Фрайвальд отвел глаза.
– Нет больше никакой Евразии, – пробормотал он. – Ничего нет.
– Есть мы, – откликнулся Реймонт. – Мы живы, мы существуем, у нас есть надежда. Чего же тебе еще? Какой-нибудь грандиозной философской цели? Забудь о ней. Это роскошь. Грандиозную цель за нас сочинят наши потомки, когда будут придумывать героическую эпопею наших подвигов. А у нас есть пот, кровь и слезы! – воскликнул Реймонт и горько усмехнулся. – То есть абсолютно прозаические выделения организма. Но что в этом ужасного?

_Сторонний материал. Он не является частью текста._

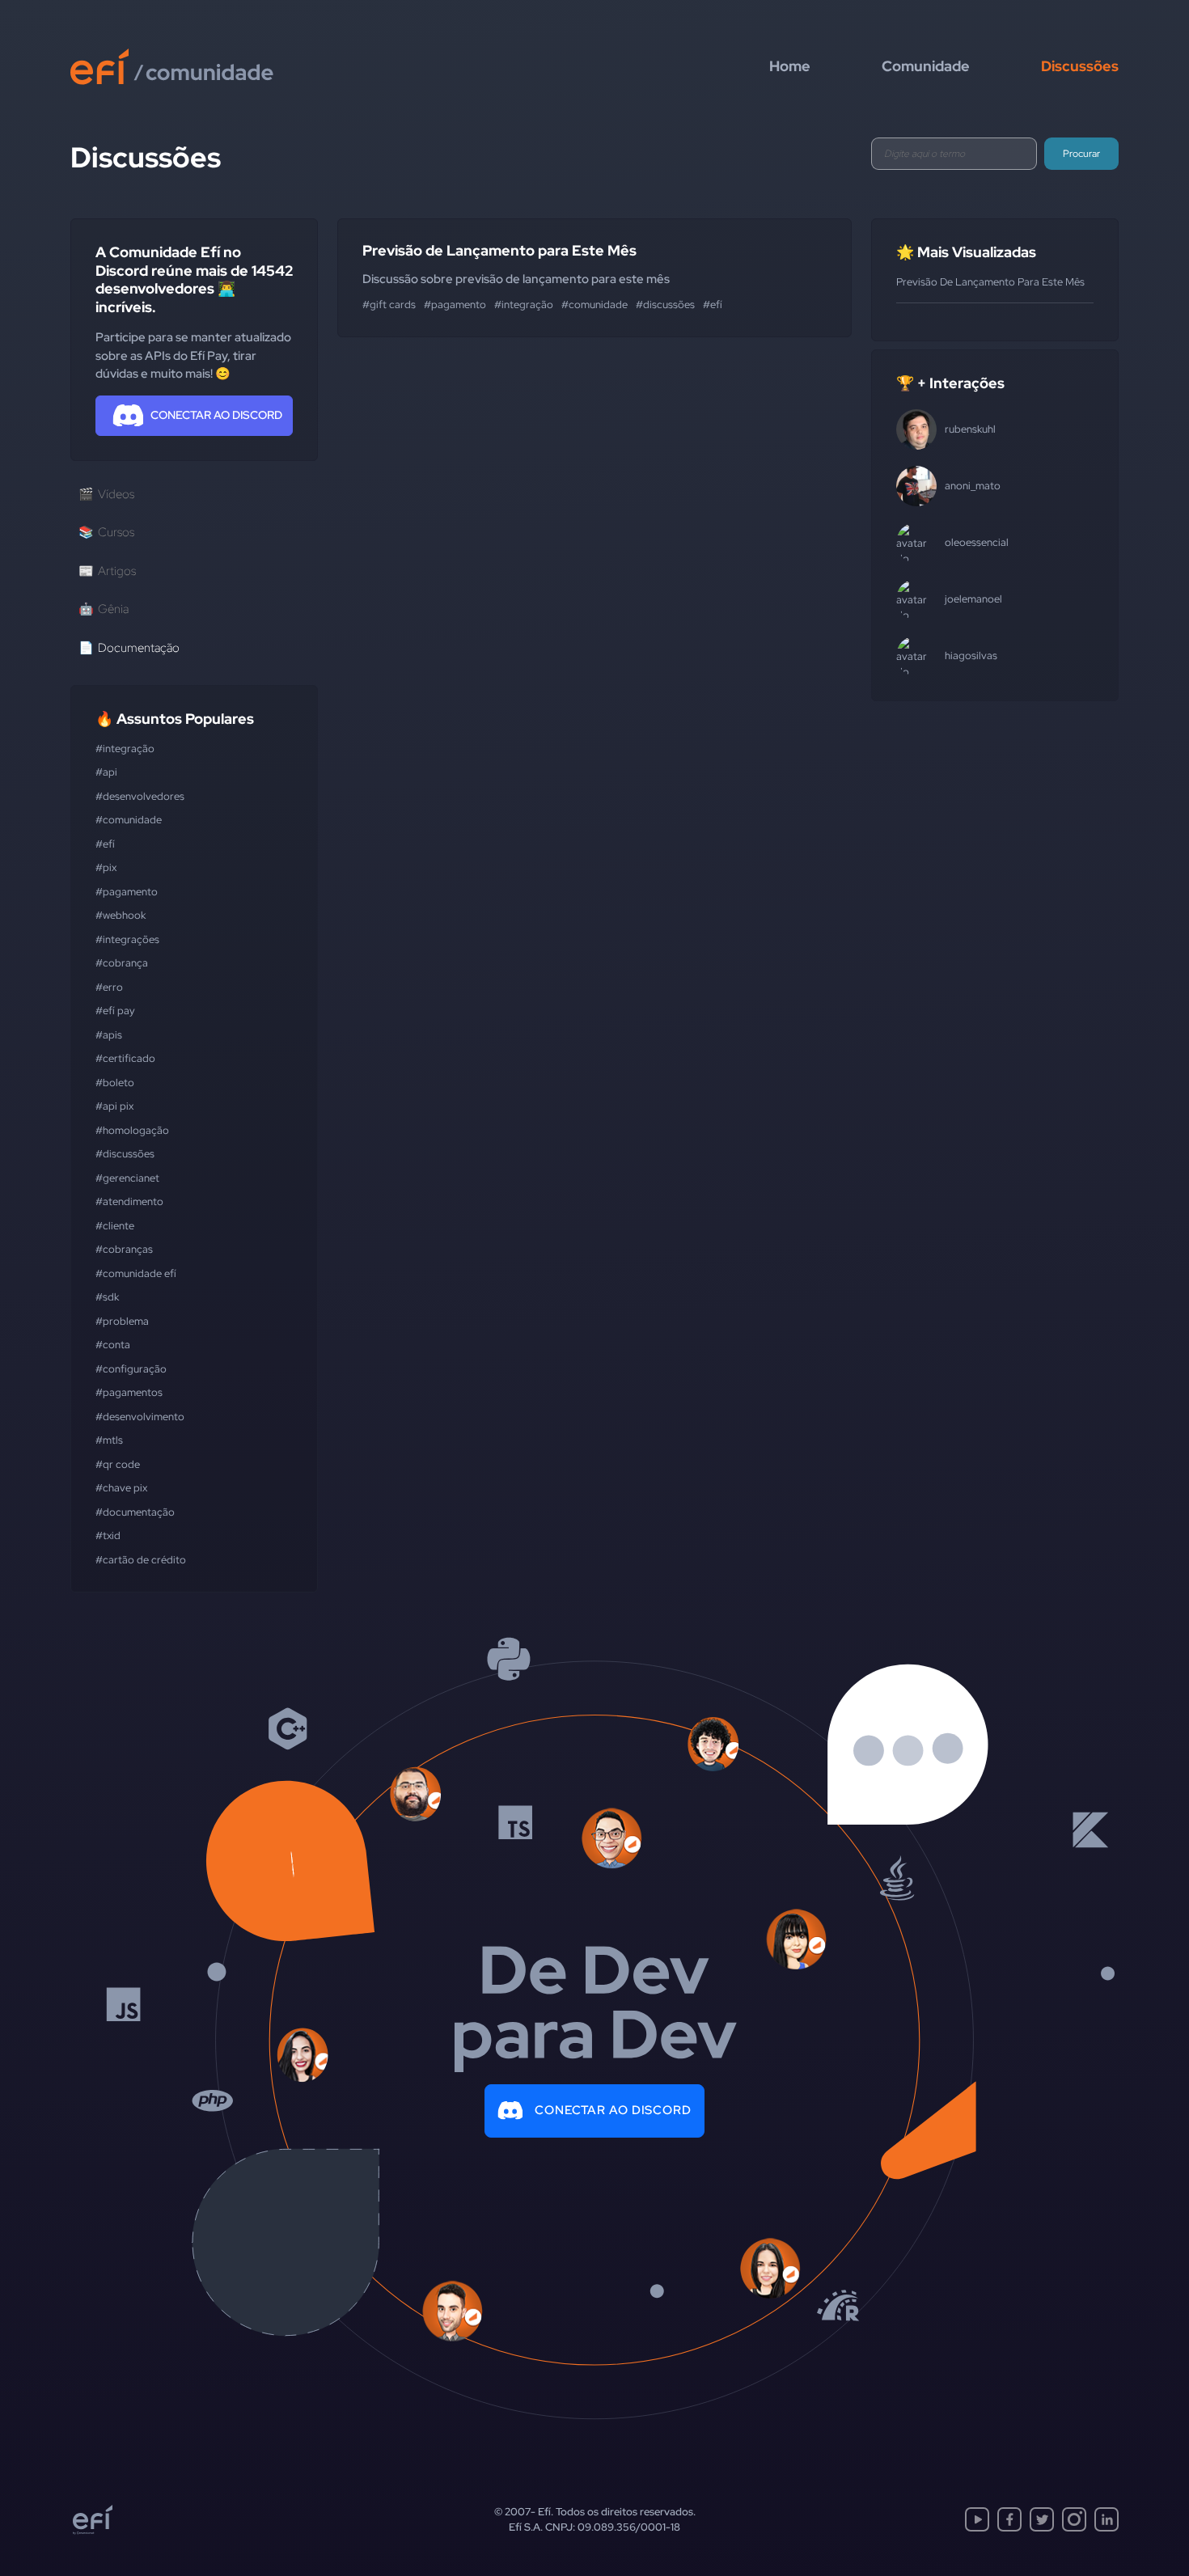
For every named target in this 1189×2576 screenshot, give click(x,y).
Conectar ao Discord (613, 2110)
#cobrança (121, 963)
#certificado (125, 1058)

Твоя беда в том, что ты возвел сочетание акрофобии, сенсорной депривации и нервного перенапряжения в ранг метафизического кризиса. Что до меня, то я вовсе не презираю наш рачий инстинкт выжить, вылезти из кастрюли с кипятком. Я рад, что он у нас сохранился.
Фрайвальд молча парил в воздухе.
Реймонт подобрался к механику и сжал его плечо.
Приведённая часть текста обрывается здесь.